Input data ->

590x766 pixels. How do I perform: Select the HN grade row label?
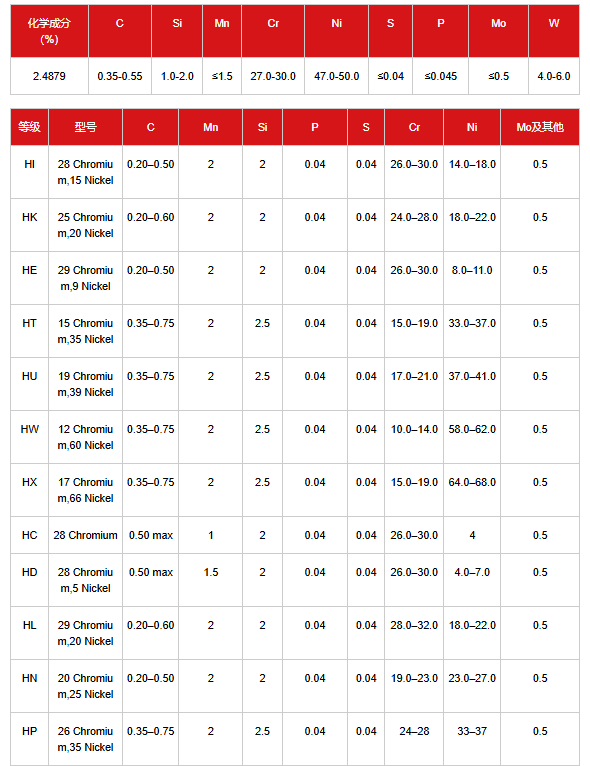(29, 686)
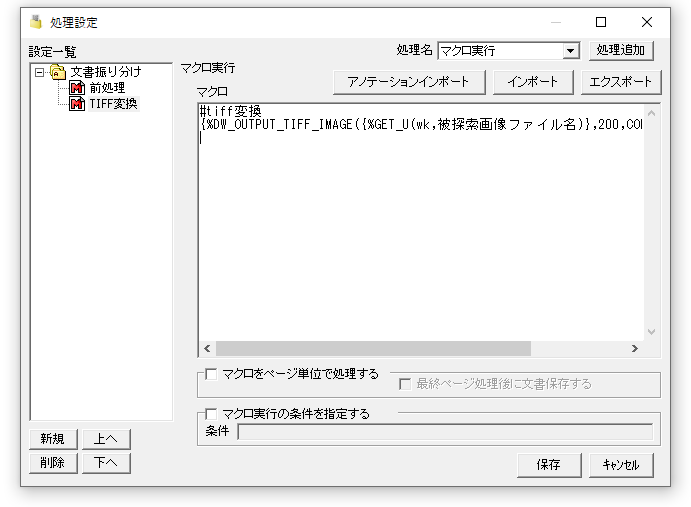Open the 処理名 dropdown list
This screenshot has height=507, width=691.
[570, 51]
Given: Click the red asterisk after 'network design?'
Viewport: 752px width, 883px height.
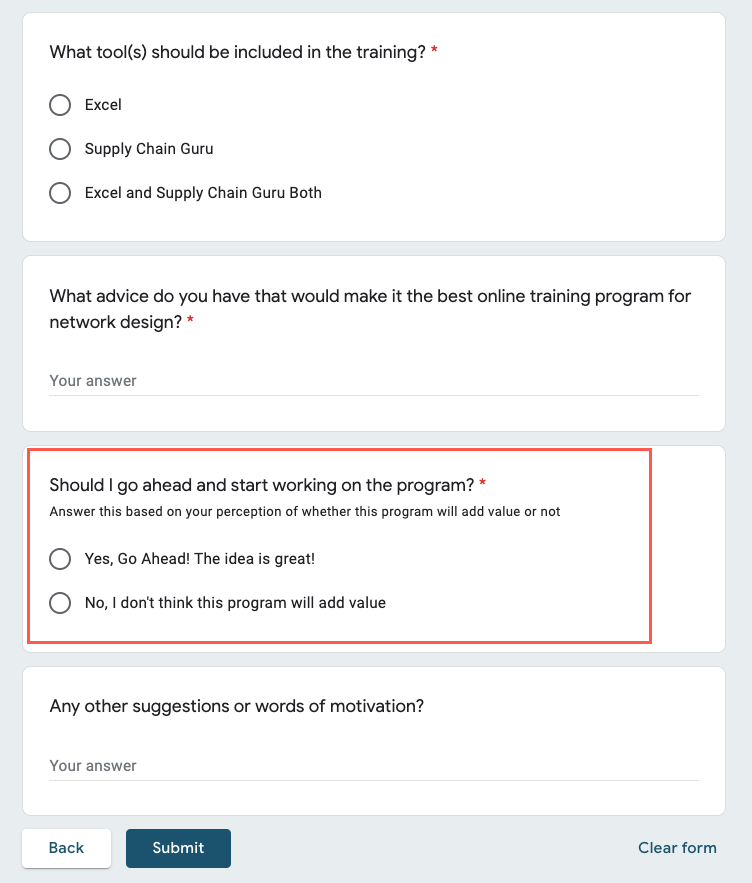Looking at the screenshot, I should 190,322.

...

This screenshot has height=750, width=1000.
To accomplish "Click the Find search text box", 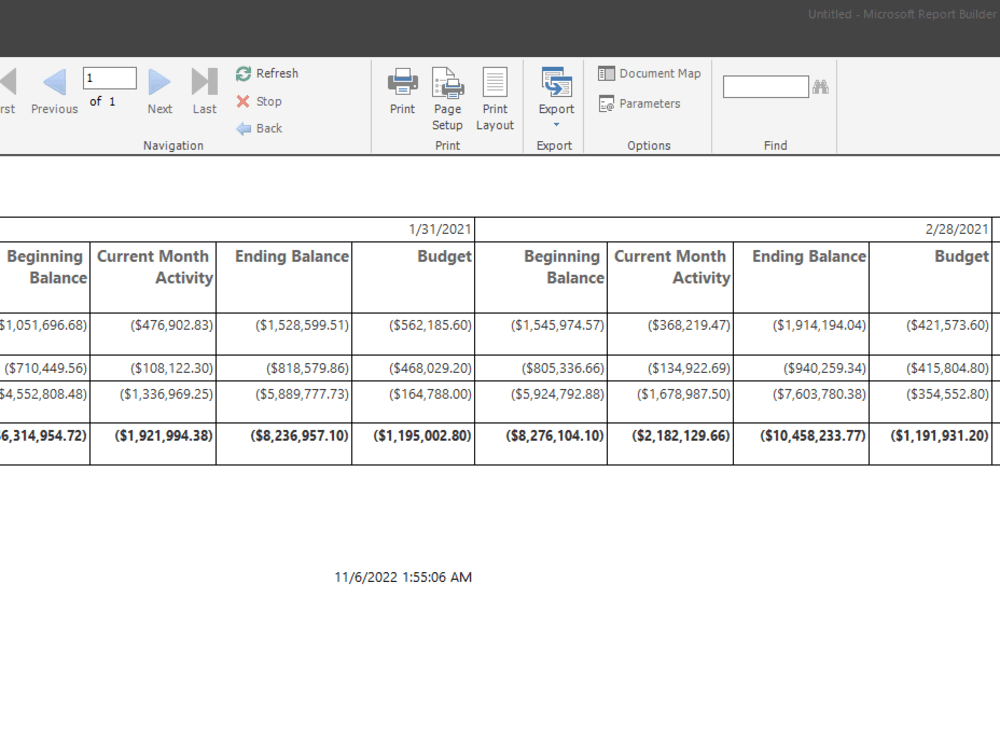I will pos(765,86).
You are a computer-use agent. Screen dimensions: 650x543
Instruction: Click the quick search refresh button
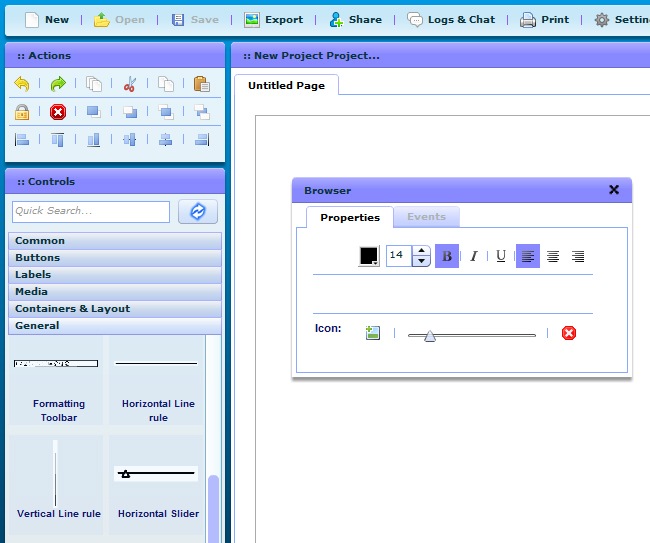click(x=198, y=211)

* * *

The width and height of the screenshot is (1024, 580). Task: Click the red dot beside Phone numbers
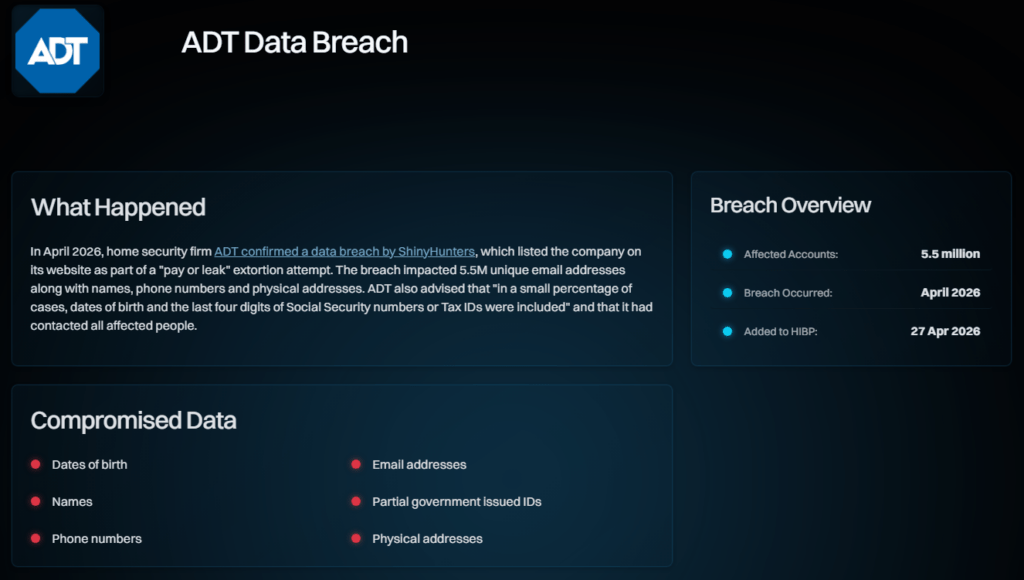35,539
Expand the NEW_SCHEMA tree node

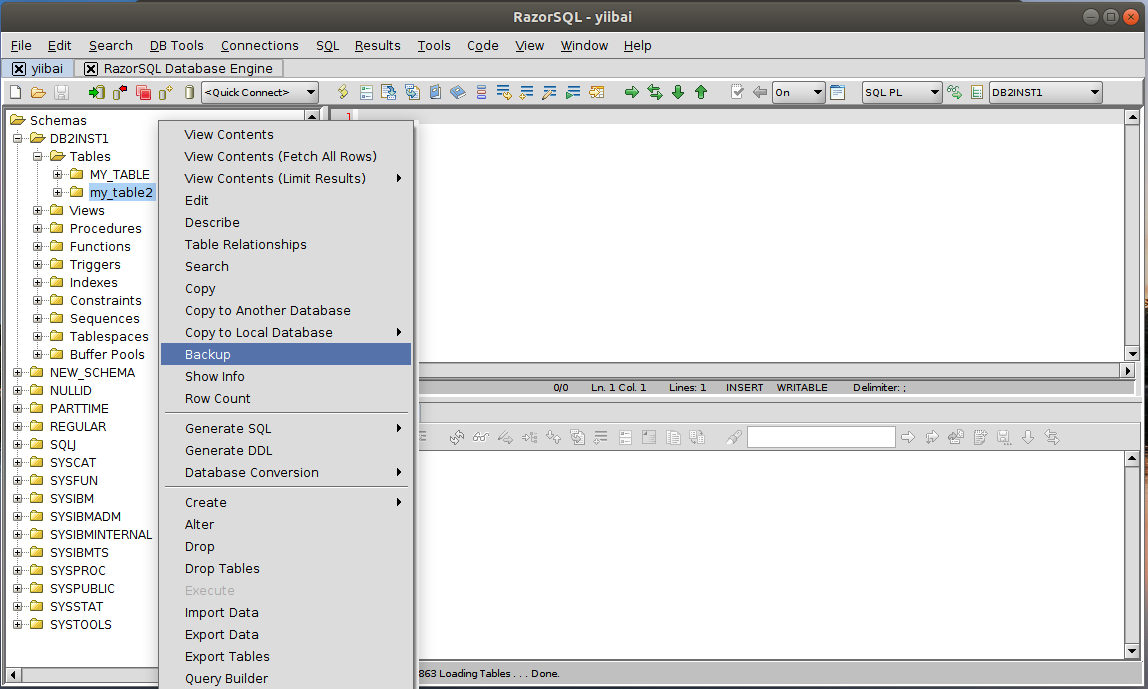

Task directions ->
Make an exact copy of the lines above, beginning with the line with "The width and" and ending with the line with "Expand the NEW_SCHEMA tree node", and keep the pictures out of it.

Task result ->
The width and height of the screenshot is (1024, 580). Task: Click the red dot beside Phone numbers
35,539
Expand the NEW_SCHEMA tree node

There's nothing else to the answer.